Work instructions -
Quote the entries below from the line with "Click Local Disk (C:) in the breadcrumb bar" up to and including the line with "coord(33,173)", reproducing each line word for word.

Data section -

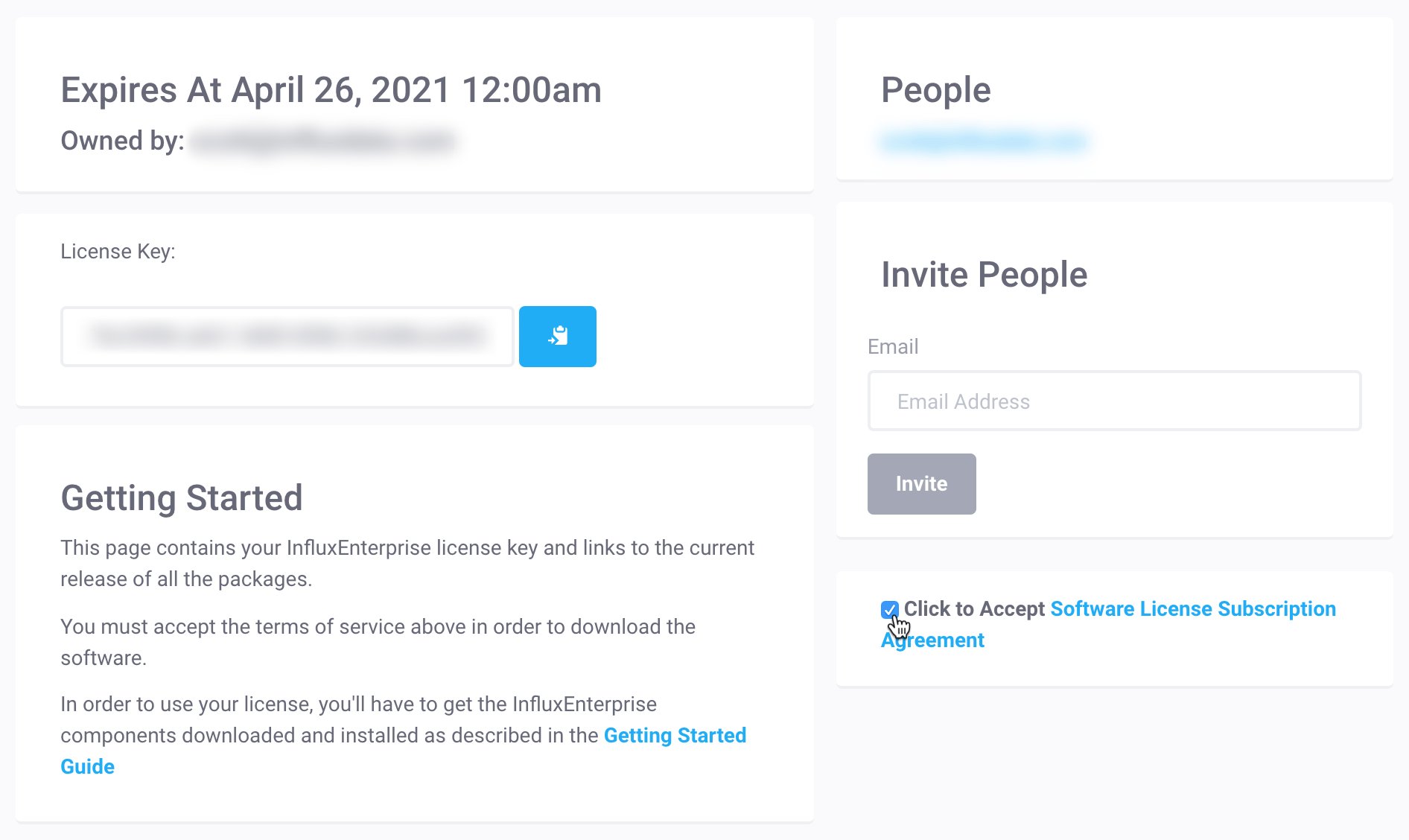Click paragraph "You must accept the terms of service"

---

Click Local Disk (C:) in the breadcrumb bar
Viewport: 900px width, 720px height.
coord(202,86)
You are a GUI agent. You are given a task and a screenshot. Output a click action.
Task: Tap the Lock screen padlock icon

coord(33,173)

...

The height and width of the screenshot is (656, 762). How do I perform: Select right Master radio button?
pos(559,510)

Answer for the task -
Click Local Disk (C:) in the breadcrumb bar
Viewport: 900px width, 720px height.
coord(202,86)
You are a GUI agent. You are given a task and a screenshot. Output a click action.
Task: Tap the Lock screen padlock icon

coord(33,173)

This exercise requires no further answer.